Erforderliche Aktion 1:
Schreiben Sie die Zeilen der Datensätze unverändert ab, beginnend mit der ersten Zeile der Datensätze und fortlaufend bis einschließlich der Zeile mit „coordinates (925, 1008).“.

# Eigene Design Oberfläche erstellen



## laptop (8. Mrz 2010)

Hallo

Ich hoffe hier kann mir jemand weiterhelfen.

Ich vergleiche für einen Kurs an der Uni verschiedene Möglichkeiten, wie man eigene DesignOberflächen erstellen kann.
D.h. dass zur Runtime/Designtime der Benutzer Steuerelemente hinzufügen kann, ändern kann, etc.

Ähnlich dem Beispiel für Winforms in C# Have a Great DesignTime Experience with a Powerful DesignSurface (Extended) Class - CodeProject.

Ist so etwas in Java ebenso möglich?
Wo kann ich am ehesten Informationen darüber finden? (habe hier bisher leider wenig aussagekräftiges finden können)

Wäre sehr nett von euch, wenn ihr mir disbezüglich Tipps geben könntet

Vielen Dank im Voraus

P.S.: Falls ihr hierzu Informationen aus anderen Technologien habt (also außer JavaSwing und C#Winforms), wäre ich ebenfalls sehr dankbar, wenn ihr mir das mitteilen könntet.


----------



## SlaterB (8. Mrz 2010)

falls du vorhandene Tools suchst: bei google 'java gui designer/ builder'
z.B.
Java GUI Builders

solche fertigen Programme sind meist so groß, dass man deren Quellcode nicht verstehen kann selbst wenn er kostenlos verfügbar wäre,
einfache Beispielprogramme habe ich auf die Schnelle nicht gefunden

denke aber dass das machbar wäre, falls das deine Frage ist, 
erstmal im klassischen Sinne die feste GUI zusammenbauen mit den Buttons für neue Elemente,
dann als Reaktion dynamisch entsprechende Elemente neu erstellen, in das Testfenster einfügen und positionieren,
alle Elemente separat merken um sie leicht verschieben/ entfernen zu können und dann tausend mögliche Verfeinerungen


----------



## laptop (9. Mrz 2010)

Danke für deine schnelle Antwort.

Ja, diese Tool-Sammlung habe ich bereits schon gefunden.
Bei einigen Java-GuiBuilder Tools (weiß nun nicht mehr ob es eines dieser Sammlung war), war aber auch der GUI-Editor dann in C geschrieben. Das ließ mich auch etwas skeptisch werden.

Erforderliche Aktion 2:
Entnehmen Sie dem Forenthread zu eigenen Designoberflächen wortgetreu die Passage, beginnend mit „solche fertigen Programme“ und fortlaufend bis einschließlich „(9. Mrz 2010)“.

In einem Datensatz aufgeführte Einträge:
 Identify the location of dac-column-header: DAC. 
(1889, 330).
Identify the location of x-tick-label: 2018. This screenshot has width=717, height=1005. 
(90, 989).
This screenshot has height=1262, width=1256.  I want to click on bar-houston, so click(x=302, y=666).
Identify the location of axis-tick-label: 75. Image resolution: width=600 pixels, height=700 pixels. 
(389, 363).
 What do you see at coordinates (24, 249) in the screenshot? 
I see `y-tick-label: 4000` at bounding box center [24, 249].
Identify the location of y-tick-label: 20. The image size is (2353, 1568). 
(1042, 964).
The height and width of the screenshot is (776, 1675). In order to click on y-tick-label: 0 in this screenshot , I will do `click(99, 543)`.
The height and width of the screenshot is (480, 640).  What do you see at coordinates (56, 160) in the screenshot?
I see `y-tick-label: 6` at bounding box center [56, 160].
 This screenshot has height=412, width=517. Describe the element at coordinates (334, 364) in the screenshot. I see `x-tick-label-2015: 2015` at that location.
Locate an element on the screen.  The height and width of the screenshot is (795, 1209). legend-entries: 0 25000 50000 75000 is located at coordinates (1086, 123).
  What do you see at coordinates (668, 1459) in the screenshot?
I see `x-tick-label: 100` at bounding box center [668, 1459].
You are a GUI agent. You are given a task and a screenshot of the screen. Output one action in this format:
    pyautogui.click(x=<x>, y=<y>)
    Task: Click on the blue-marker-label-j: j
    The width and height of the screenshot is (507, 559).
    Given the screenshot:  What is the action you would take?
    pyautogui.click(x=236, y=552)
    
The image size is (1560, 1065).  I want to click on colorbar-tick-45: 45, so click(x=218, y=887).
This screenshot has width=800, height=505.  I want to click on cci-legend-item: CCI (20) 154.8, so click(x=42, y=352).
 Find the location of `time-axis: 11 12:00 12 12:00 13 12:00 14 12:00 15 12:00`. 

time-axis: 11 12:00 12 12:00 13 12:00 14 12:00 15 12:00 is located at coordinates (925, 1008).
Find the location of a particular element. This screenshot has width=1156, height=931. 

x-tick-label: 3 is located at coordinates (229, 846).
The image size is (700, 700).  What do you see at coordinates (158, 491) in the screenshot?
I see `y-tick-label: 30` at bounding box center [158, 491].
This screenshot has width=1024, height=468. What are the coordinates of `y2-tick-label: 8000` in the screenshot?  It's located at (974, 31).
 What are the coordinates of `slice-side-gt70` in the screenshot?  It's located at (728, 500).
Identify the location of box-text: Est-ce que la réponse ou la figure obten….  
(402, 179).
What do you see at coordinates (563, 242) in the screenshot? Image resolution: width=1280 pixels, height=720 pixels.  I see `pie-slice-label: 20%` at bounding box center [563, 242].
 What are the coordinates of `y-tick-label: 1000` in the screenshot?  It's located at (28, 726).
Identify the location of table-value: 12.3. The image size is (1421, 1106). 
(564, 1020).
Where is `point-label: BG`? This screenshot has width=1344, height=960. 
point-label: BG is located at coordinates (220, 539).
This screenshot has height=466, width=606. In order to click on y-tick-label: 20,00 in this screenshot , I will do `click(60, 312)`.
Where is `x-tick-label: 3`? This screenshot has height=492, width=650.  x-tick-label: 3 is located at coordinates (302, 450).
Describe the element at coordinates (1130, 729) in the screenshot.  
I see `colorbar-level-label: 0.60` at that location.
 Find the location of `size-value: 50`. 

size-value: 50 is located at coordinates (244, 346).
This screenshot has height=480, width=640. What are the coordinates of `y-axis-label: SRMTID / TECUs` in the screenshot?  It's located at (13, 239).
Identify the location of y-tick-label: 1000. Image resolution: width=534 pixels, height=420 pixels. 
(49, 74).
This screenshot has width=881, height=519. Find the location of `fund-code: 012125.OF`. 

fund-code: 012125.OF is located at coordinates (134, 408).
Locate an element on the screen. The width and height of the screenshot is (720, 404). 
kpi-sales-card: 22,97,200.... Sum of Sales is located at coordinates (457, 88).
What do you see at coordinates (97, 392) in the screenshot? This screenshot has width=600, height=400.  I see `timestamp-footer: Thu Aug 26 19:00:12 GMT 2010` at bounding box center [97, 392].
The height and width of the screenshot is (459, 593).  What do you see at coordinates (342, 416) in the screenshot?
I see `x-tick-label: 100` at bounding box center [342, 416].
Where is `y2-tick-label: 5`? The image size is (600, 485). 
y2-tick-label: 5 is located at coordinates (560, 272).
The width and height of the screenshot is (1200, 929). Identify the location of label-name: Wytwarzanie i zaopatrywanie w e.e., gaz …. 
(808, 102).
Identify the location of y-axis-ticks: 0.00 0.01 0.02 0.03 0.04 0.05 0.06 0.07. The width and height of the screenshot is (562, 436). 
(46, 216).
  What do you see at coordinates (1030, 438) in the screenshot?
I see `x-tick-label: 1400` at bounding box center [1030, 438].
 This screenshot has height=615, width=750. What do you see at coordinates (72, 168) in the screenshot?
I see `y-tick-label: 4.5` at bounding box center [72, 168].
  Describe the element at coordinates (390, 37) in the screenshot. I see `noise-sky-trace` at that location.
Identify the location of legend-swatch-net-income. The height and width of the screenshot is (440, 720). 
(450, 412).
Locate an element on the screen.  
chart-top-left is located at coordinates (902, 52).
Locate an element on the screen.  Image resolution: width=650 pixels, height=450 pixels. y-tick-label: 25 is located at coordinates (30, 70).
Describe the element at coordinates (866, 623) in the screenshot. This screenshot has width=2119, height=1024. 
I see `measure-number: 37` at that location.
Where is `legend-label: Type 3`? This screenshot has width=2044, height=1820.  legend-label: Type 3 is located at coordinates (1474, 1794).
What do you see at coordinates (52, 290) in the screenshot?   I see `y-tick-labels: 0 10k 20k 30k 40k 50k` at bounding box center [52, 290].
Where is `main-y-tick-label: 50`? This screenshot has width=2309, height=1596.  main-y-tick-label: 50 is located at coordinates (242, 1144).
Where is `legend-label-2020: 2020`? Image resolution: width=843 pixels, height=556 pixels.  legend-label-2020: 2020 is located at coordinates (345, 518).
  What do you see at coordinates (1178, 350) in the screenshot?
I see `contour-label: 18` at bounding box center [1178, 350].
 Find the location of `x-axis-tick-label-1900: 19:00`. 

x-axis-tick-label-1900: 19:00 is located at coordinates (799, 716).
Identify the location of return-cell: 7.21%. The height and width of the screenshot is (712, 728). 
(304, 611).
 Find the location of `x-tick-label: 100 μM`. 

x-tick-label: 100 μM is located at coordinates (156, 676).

Antwortbereich 1:
 Identify the location of dac-column-header: DAC. 
(1889, 330).
Identify the location of x-tick-label: 2018. This screenshot has width=717, height=1005. 
(90, 989).
This screenshot has height=1262, width=1256.  I want to click on bar-houston, so click(x=302, y=666).
Identify the location of axis-tick-label: 75. Image resolution: width=600 pixels, height=700 pixels. 
(389, 363).
 What do you see at coordinates (24, 249) in the screenshot? 
I see `y-tick-label: 4000` at bounding box center [24, 249].
Identify the location of y-tick-label: 20. The image size is (2353, 1568). 
(1042, 964).
The height and width of the screenshot is (776, 1675). In order to click on y-tick-label: 0 in this screenshot , I will do `click(99, 543)`.
The height and width of the screenshot is (480, 640).  What do you see at coordinates (56, 160) in the screenshot?
I see `y-tick-label: 6` at bounding box center [56, 160].
 This screenshot has height=412, width=517. Describe the element at coordinates (334, 364) in the screenshot. I see `x-tick-label-2015: 2015` at that location.
Locate an element on the screen.  The height and width of the screenshot is (795, 1209). legend-entries: 0 25000 50000 75000 is located at coordinates (1086, 123).
  What do you see at coordinates (668, 1459) in the screenshot?
I see `x-tick-label: 100` at bounding box center [668, 1459].
You are a GUI agent. You are given a task and a screenshot of the screen. Output one action in this format:
    pyautogui.click(x=<x>, y=<y>)
    Task: Click on the blue-marker-label-j: j
    The width and height of the screenshot is (507, 559).
    Given the screenshot:  What is the action you would take?
    pyautogui.click(x=236, y=552)
    
The image size is (1560, 1065).  I want to click on colorbar-tick-45: 45, so click(x=218, y=887).
This screenshot has width=800, height=505.  I want to click on cci-legend-item: CCI (20) 154.8, so click(x=42, y=352).
 Find the location of `time-axis: 11 12:00 12 12:00 13 12:00 14 12:00 15 12:00`. 

time-axis: 11 12:00 12 12:00 13 12:00 14 12:00 15 12:00 is located at coordinates (925, 1008).

Antwortbereich 2:
solche fertigen Programme sind meist so groß, dass man deren Quellcode nicht verstehen kann selbst wenn er kostenlos verfügbar wäre,
einfache Beispielprogramme habe ich auf die Schnelle nicht gefunden

denke aber dass das machbar wäre, falls das deine Frage ist, 
erstmal im klassischen Sinne die feste GUI zusammenbauen mit den Buttons für neue Elemente,
dann als Reaktion dynamisch entsprechende Elemente neu erstellen, in das Testfenster einfügen und positionieren,
alle Elemente separat merken um sie leicht verschieben/ entfernen zu können und dann tausend mögliche Verfeinerungen


----------



## laptop (9. Mrz 2010)